Data provided: Begin

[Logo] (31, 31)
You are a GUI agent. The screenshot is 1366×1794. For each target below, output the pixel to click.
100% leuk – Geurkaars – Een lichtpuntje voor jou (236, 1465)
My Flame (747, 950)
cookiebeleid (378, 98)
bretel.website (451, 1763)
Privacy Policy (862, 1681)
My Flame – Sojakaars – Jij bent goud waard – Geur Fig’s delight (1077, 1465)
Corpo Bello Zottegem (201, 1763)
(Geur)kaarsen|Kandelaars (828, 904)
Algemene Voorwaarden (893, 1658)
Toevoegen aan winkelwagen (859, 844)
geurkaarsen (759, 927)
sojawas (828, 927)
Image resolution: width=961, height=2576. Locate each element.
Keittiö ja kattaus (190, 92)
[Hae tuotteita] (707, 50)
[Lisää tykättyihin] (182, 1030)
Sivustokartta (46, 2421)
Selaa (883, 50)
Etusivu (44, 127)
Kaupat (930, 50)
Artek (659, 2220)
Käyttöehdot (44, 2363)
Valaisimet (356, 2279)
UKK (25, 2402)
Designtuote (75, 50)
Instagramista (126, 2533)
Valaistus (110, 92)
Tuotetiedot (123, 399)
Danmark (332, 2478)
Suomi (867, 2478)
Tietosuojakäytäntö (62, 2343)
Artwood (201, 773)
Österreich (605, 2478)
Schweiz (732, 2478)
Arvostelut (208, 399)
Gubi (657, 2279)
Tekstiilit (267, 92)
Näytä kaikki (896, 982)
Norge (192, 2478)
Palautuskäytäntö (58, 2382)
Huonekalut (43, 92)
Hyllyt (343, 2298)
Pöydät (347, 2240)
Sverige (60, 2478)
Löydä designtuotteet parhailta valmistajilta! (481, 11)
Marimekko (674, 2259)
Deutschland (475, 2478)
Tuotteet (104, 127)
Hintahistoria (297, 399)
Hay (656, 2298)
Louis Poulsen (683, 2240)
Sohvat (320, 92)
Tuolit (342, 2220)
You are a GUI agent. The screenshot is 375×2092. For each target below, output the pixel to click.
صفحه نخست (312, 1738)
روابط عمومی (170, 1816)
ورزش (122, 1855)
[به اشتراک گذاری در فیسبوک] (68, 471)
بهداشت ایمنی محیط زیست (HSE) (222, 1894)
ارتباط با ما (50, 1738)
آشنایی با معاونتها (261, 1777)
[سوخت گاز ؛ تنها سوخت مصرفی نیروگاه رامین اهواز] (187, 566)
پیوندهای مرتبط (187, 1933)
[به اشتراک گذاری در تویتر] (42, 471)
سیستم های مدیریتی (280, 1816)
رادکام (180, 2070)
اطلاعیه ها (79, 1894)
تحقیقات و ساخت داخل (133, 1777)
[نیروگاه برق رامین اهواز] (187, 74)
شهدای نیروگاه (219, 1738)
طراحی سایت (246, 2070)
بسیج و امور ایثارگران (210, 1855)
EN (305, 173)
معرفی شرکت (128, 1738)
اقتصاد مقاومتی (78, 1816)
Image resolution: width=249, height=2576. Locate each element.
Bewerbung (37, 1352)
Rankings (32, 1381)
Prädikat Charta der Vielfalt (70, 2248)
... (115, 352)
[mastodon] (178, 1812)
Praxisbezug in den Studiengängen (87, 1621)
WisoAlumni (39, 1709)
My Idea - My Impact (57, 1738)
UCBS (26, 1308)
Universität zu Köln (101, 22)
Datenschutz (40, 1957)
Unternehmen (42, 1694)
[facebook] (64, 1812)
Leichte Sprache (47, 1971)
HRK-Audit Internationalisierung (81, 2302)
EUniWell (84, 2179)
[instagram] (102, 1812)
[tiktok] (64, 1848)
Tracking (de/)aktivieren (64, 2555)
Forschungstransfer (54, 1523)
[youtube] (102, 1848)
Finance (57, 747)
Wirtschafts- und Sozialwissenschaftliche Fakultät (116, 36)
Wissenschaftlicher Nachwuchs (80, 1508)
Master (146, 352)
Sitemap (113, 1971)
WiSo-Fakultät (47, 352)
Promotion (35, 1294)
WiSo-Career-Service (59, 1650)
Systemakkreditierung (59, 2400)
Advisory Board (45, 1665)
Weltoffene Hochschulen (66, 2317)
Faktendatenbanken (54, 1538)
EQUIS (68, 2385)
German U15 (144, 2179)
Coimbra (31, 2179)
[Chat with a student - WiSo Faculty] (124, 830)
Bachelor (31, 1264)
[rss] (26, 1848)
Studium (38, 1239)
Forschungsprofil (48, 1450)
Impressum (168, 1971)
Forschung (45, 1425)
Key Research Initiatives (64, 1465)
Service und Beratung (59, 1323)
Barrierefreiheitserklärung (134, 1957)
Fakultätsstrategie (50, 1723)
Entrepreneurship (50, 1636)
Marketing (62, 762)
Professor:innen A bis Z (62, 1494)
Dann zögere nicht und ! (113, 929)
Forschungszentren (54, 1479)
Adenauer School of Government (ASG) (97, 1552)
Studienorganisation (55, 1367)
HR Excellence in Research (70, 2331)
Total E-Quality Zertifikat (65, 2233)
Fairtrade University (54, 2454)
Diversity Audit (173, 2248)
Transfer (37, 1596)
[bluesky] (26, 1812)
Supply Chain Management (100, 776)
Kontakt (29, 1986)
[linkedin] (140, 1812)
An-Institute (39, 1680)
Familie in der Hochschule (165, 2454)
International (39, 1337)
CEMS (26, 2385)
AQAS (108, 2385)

Data provided: End

Note which lines carry the word "pixel" in the material, then copy each of them.

You are a GUI agent. The screenshot is 1366×1794. For each target below, output the pixel to click.
You are a GUI agent. The screenshot is 375×2092. For each target below, output the pixel to click.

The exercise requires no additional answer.